Del resto – aggiunge inoltre il ricorrente -, il Tribunale ha pure errato nel dichiarare che “ad abundantiam va rilevato che, in assenza di adeguata prova all’appaltatrice non può essere imputato il mancato inizio dei lavori, dato che dalla documentazione in atti appare piuttosto evidente che lo slittamento dei lavori sia stato causato dapprima da problemi di bonifica… e di mancanza di nulla osta delle Ferrovie dello Stato e poi dall’inerzia di Milco”. Tutto ciò – si puntualizza in proposito – non risponde al vero: “a tutto volere concedere e senza nulla riconoscere, non v’è prova del fatto che Milco abbia depositato la DIA in ritardo”.

13.- Il terzo e il quarto motivo di ricorso sono inammissibili.

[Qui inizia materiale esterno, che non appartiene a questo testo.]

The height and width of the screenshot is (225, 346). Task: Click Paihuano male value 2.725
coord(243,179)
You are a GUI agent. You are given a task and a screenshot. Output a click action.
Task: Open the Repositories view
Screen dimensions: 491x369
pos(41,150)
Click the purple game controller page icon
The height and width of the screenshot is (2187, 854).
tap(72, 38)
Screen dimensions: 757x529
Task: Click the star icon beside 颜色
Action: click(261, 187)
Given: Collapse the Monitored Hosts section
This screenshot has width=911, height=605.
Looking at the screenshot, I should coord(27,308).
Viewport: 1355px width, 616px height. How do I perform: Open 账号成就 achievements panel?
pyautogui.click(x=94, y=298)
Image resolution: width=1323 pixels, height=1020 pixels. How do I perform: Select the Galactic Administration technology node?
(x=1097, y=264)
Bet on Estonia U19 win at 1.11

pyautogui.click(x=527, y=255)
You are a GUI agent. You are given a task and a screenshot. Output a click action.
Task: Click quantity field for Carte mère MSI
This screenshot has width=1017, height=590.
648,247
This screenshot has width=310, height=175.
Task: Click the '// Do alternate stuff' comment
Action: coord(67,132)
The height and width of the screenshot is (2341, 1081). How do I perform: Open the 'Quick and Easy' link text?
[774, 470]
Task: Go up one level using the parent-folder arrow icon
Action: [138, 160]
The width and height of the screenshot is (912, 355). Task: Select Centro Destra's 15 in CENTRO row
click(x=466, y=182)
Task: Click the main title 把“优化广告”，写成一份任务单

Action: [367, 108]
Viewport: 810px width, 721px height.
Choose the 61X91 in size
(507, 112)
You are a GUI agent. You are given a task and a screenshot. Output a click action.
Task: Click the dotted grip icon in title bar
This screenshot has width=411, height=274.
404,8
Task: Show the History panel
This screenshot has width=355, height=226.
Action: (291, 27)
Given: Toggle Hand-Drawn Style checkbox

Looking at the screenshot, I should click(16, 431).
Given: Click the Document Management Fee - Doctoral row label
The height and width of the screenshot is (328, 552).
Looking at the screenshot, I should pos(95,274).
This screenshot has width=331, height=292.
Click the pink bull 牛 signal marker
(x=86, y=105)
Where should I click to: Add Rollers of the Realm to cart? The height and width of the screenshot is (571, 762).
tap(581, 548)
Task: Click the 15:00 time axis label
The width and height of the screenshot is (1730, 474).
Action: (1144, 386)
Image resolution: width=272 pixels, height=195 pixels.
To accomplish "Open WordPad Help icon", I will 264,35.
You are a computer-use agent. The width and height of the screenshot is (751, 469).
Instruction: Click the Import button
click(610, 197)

Invero, essi si sostanziano in resoconto articolato dei fatti, secondo la prospettiva fatta propria dalla ricorrente s.r.l. Milco e in via correlata chiedono a questa Corte una nuova valutazione degli elementi di fatto della vicenda concreta e del materiale probatorio. Secondo quanto è, per contro, precluso al giudizio di questa Corte. La quale, nel sistema vigente, può conoscere del fatto sostanziale solo nei limiti del vizio di cui dell’art. 360 c.p.c., n. 5: che peraltro il ricorrente non invoca; nè egli sostiene, del resto, la presenza nel provvedimento impugnato di un omesso esame di fatti decisivi per l’esito del giudizio, limitandosi a enunciare una propria versione dei fatti.

14.- Il quinto motivo di ricorso fa riferimento al “presunto credito vantato dal fallimento”.

“Posto che del tutto erroneamente il Tribunale non ha ritenuto che il contratto in questione dovesse intendersi risolto per inadempimento dell’appaltatrice” rileva il motivo – “va da sè che non tutte le fatture emesse dalla (OMISSIS) siano dovute, in quanto la Milco è tenuta a pagare, ex art. 1458 c.c., solo gli importi per i quali effettivamente si è stata una prestazione da parte dell’impresa appaltatrice, proprio in considerazione dell’intervenuta risoluzione contrattuale”.

15.- Il motivo è inammissibile.

Lo stesso, in effetti, pone a base del proprio costrutto un punto che il Tribunale brianzolo ha positivamente escluso: nella specie, i rapporti derivati dal contratto di appalto si sono sciolti per recesso del committente e non risolti per inadempimento dell’appaltatore.

16.- In conclusione, il ricorso va rigettato.

Non ha luogo provvedere sulle spese del giudizio di legittimità, in ragione della mancata costituzione del fallimento intimato.

P.Q.M.

La Corte rigetta il ricorso.

Ai sensi del D.P.R. n. 115 del 2002, art. 13, comma 1 quater, dà atto della sussistenza dei presupposti per il versamento, da parte del ricorrente, dell’ulteriore importo a titolo di contributo unificato pari a quello dovuto per il ricorso.

Così deciso in Roma, nella Camera di consiglio della Sezione Prima Civile, il 10 luglio 2019.